In the early hours of today, 06 June, seventy years before thousands of young men stared at the approaching beachheads in Normandy. The weather had turned foul and their commanders knew that it was too late to turn back. The landings had to proceed as ordered. They also knew that the Germans were prepared to welcome them with murderous fire. The invasion fleet was drawn from eight different navies, comprising 6,939 vessels: 1,213 warships, 4,126 landing craft of various types, 736 ancillary craft, and 864 merchant vessels. There were 195,700 naval personnel involved. (source: http://en.wikipedia.org/wiki/Normandy_landings)

At 0630h, The American Second Army began landing on Omaha beach. The beach was taken, lost and retaken twice during the day with over 9387 American service men giving their lives for it. The history of the world was re-written by the sacrifices of these men. President Obama, paying tributes to these men today at Normandy described the Omaha as "Democracy's Beach", to the cheers and tears of thousands of French and American veterans who had gathered to observe the day. He was right when he said that these men had come to protect the liberty of people whom they had never met. And a grateful France remembers them and honors their graves as its own children's. President Obama also paid glowing tributes to the British, Canadian, Australian and New Zealand troops who co-wrote world history on that day.

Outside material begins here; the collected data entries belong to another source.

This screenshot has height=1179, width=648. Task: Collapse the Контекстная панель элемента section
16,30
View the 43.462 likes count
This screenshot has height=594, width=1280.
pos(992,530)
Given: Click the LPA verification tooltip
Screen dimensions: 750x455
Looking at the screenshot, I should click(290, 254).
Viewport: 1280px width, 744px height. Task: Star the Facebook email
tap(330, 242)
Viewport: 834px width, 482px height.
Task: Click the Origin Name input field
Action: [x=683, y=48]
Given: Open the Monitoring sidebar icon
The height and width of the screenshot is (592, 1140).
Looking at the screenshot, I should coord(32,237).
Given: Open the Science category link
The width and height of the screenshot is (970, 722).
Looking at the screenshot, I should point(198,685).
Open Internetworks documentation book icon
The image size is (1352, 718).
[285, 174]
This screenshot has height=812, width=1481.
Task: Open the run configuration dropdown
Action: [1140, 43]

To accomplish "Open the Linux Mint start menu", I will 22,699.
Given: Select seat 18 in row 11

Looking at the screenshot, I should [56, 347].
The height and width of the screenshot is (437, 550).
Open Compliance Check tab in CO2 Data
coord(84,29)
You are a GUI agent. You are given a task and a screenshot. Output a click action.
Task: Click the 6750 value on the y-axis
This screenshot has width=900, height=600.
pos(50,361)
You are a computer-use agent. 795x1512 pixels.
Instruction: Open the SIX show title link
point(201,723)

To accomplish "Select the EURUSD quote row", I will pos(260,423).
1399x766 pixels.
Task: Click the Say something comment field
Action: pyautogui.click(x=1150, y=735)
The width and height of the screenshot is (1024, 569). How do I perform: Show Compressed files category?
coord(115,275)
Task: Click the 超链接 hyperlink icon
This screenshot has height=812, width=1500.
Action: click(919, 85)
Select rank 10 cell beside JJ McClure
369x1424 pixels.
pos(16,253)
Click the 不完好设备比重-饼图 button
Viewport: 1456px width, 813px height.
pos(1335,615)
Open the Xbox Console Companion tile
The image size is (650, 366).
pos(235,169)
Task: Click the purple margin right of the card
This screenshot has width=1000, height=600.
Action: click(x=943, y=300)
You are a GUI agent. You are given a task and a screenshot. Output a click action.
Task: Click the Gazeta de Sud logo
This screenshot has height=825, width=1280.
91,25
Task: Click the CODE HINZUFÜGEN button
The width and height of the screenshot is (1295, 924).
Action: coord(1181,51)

While the American soldiers in Normandy were writing history with their sacrifice, elsewhere in West Asia, Africa, Germany, Italy and the Far East, two and a half million Indian soldiers had already created history for the British Empire. 87000 Indians gave their life to "protect the liberty of people whom they never knew" - in President Obama's words. India contributed 1200 million Pound Sterling to the British war effort, apart from paying for all the British, Indian, American and other 'foreign' forces stationed on Indian soil to fight the Japanese and to assist the Chinese. The hidden cost to India was even more - take for example 1.8 million tons of wood (mostly saal) from Indian forests that was used by Britain for army purposes all over the world or even the 400 miles of railway tracks taken out with their wooden sleepers for relaying in West Asia and Africa for the British campaign. India which started with just 350 million USD 'debt' to Britain in 1939 had USD 1.92 billion in debt at the end of the war!! History is witness to the truth that the Allied victory would not have been possible but for the huge sacrifices that India made, albeit as a 'slave' of the Empire.

Despite the truly selfless sacrifice of Indians in the war that is being described today as the war for liberty and democracy in Europe, it is sad that not a word has been said about those valiant Sikhs, Gorkhas, Rajputs, Madrasis, Mahrattas and Bengalis who are buried in the sands of time. These men, poor peasant children from humble backgrounds in India, are neither heroes like those Americans in their native land; they were not considered saviors of mankind for they were from a 'colony'; they are forgotten in their own land for they died far away.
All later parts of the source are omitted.